Wednesday, February 12, 2014

Ethics thoughts on utilitarianism, contractualism, deontology, Kant and Rawls

This overview of theories of ethics by Massimo Pigliucci, followed by this particular one on contractarian versions of ethics, and this specific one on John Rawls' veil of ignorance, reminded me of a few things, some of which I've specifically articulated either here or on Massimo's blog, but others that have ben just wandering in my head.

They are, in no particular order after No. 1 —

1. John Rawls is overrated;
2. Rawls is, if not a classical utilitarian, some sort of consequentialist;
3. The veil of ignorance is really just a specialized view of the utilitarian "view from nowhere";
4. Though I'm not a system builder, ethics in my philosophical mindset depends much more on a correspondence theory of truth, contra Massimo, who allows more room for the coherence theory of truth to guide ethics. (As I posted on his blog recently, that may be part of what explains his love for virtue ethics.)

I'm going to unpack 1-3 more, with the unpacking of 2 and 3 explicating No. 1, which means I'll unpack them first.

No. 2 comes from Rawls' own famous "justice = fairness" phrase. What is that if not some sort of consequentialist? Now, he may put that in a contractarian background, but I believe that if push had ever come to shove (assuming Rawls accepted either one of the labels as applying to himself) he would have called himself a consequentialist first.

Now, some people will criticize me for this, the same who criticize the a few of my book reviews, but I came to hold that Rawls was overrated by reading about him more and before actually reading him.

The linchpin? Walter Kaufmann's "Without Guilt and Justice," which simply blows Rawls' "justice = fairness" ideas out of the water. 

Kaufmann starts with the obvious, which I will slightly rephrase to fit into terms of the current discussion.

That is that the "veil of ignorance," or the more general "view from nowhere," is an idealized abstraction which isn't even close to achievable in reality.

Oh, sure, we strive for it, and sometimes obtain it in some special issues that have at least a degree of ethical freight. An obvious example is the practice of major symphony orchestras to give tryouts to new players by having them play from behind a screen. This is designed to screen out, pun intended in some way, any female bias from the conductor, the principal chair in the section with the opening, and others involved. (And, yes, such bias was real, and huge, before the screens were raised.)

But, that's not what the likes of Rawls are getting at. He, and followers, act under the idea that we can take this veiled view out into situations outside the original setting, including settings where, Kaufmann charges, it's not only impossible to remain veiled, but where some people will demand we become unveiled.

Ergo, it's a thought experiment with little relation to reality. (Short of some Brave New World future which would entail some overseers controlling the veils.)

Or, to put it more pithily, there are always oxen being gored — and sometimes, their owners' complaints are rightfully made.

Or, even more to Kaufmann's point, there are always oxen being gored — and sometimes, some people think with good reason their owners' complaints are rightfully made, and other people think with good reason these complaints are out of bounds.

So, contra Pigliucci, no, Rawls' idea doesn't grow on me.

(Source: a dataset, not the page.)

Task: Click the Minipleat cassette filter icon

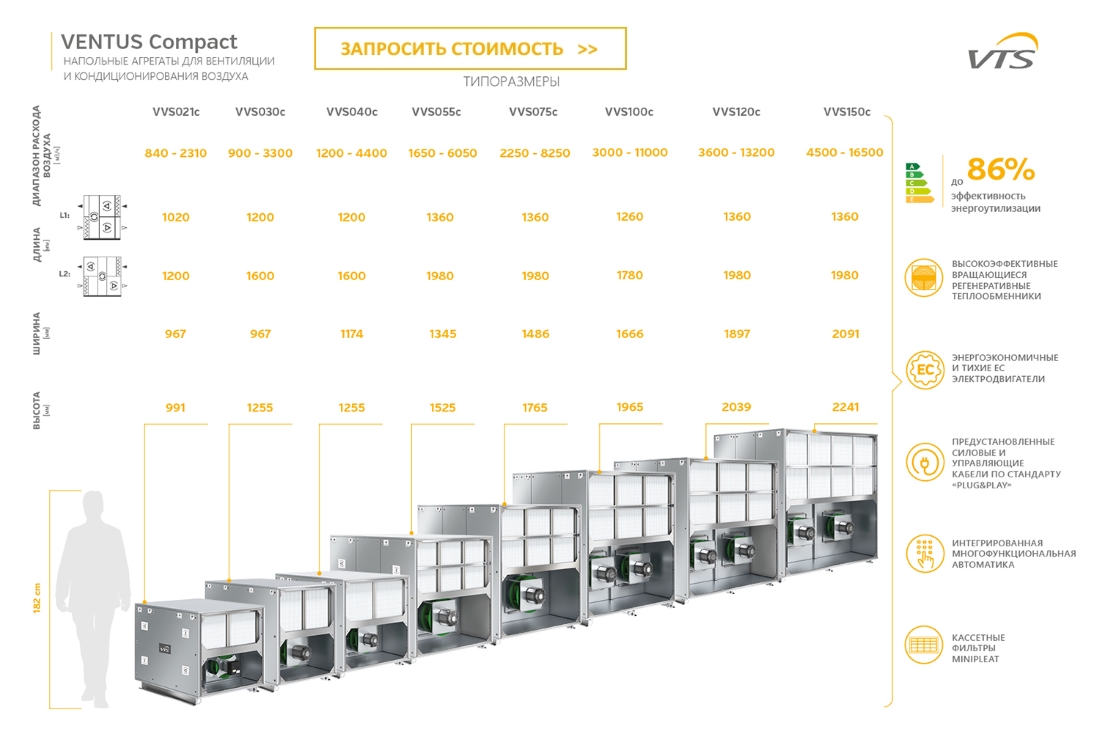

The Platonic cave and the Theory of Ideas once did grow on me, but I was less than half the age then that I am now, and still a conservative evangelical Christian.

To me, Rawls' thought experiment only grows on people who, in terms of political philosophy, do not  put "skeptical" in front of "liberal" or "left-liberal." (Unlike yours truly.)

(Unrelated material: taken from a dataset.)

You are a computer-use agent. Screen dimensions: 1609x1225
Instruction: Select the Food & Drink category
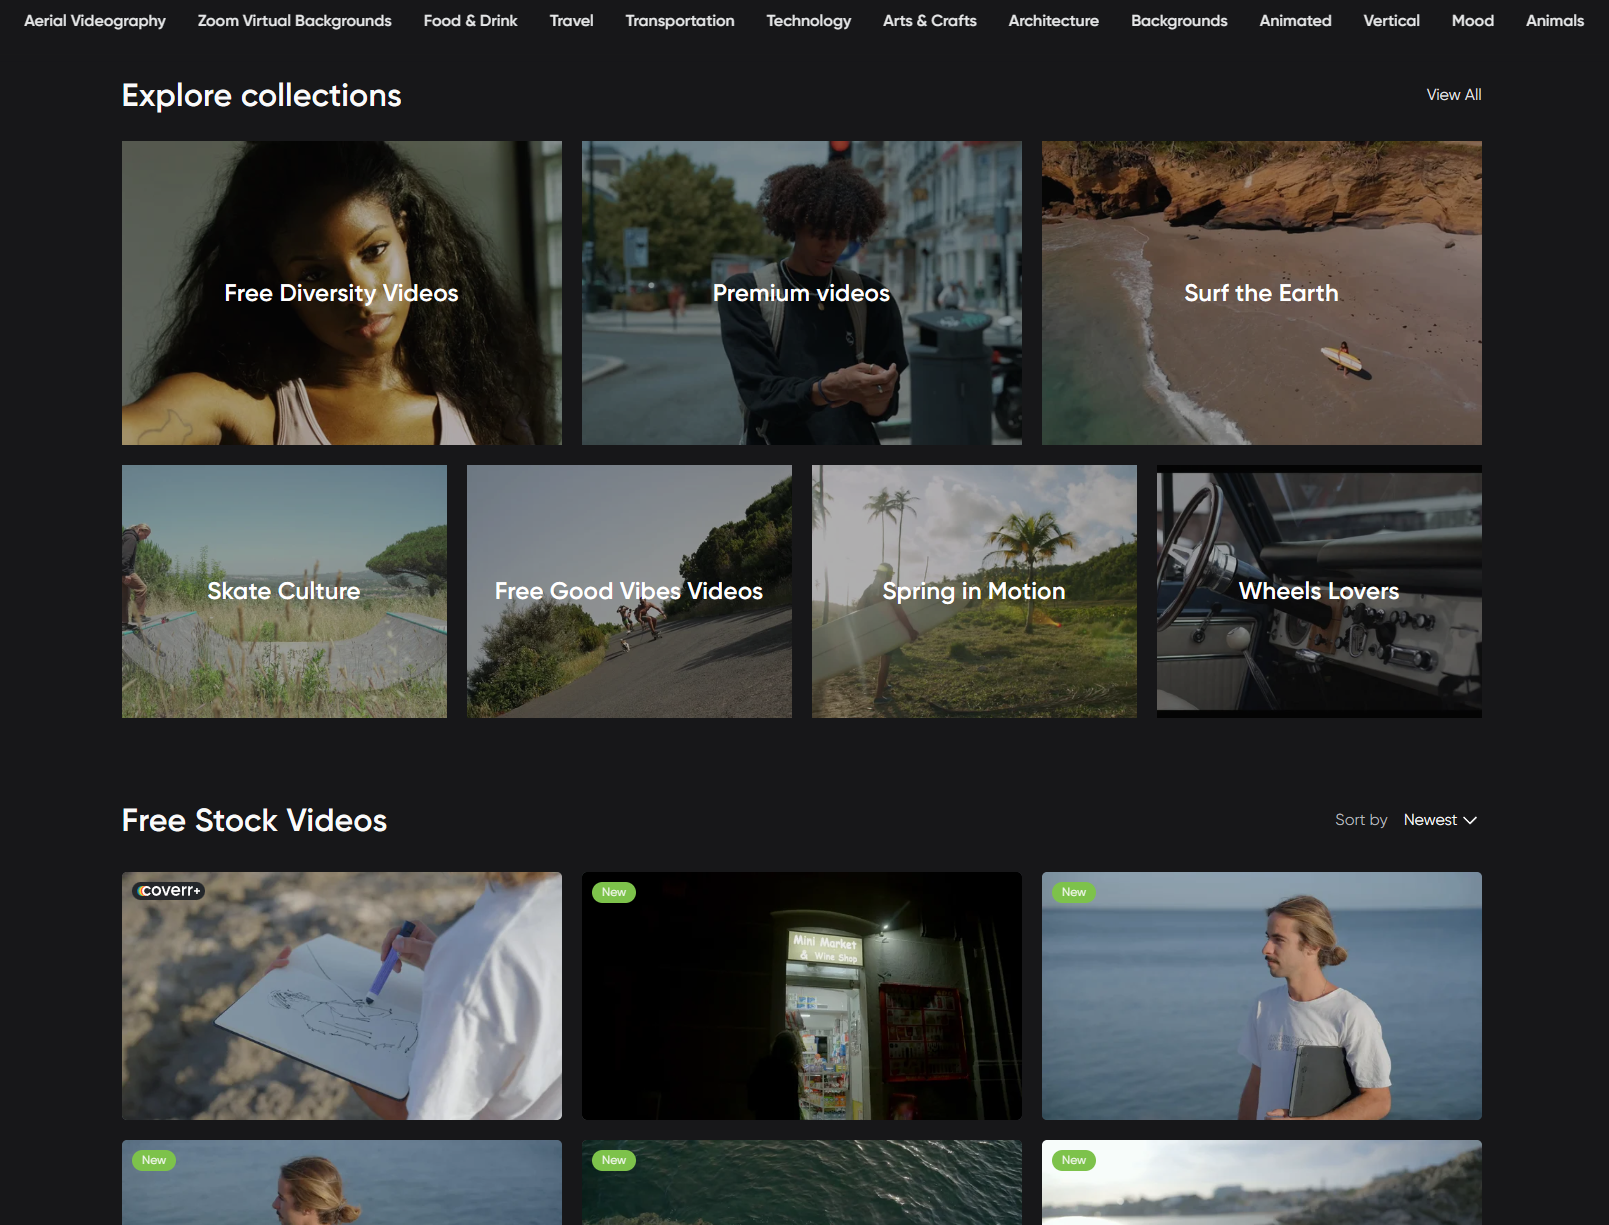point(470,20)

Now, to the degree a view from nowhere might seem to be an unveiled, but theoretically detached, utilitarianism. However, this is where consequentialism in general fails.

Human life, like space-time, has four dimensions. Humans are, of course, not temporally omniscient. Therefore, we can never say that our utilitarian judgments are correct. For all we know, maybe we should have let Hitler kill more people, if one wants to stake out a deliberately Godwin-like position.

Beyond that, utilitarianism fails in other ways. The hedonic calculus does so even without the view from nowhere falling short. On matters of taste, and hedonic benefit, it runs smack into the old Latin maxim: "De gustibus non disputandum." On this account, shouldn't the National Endowment for the Arts give more money to punk rock bands and less to symphony orchestras?

And, no, the arts aren't the same as ethics. The above question is in part rhetorical, but not entirely so.

On ethical issues, we have a certain natural compass from biology. The arts? Not so much. Let's stay within fine arts. A lot of people don't call what Picasso does "art," or what Schoenberg does "music." So, somebody else might say, no, we shouldn't give NEA money to punk rock, but, we shouldn't give it to a symphony orchestra, either, unless it pledges itself to not play any post-1900 music. 

And, not in terms of NEA money, but in terms of ticket sales, exactly that happens. Blue-haired ladies around the country refuse to plunk down money for classical concerts that have serial music on the program. A few of the largest cities in our country have orchestras that specialize in modern music, but they struggle.


As a sidebar note, this is a good example of why I identify myself as a skeptical left-liberal on this blog, and elsewhere. I'd love it if Rawls were right, but I just don't see that.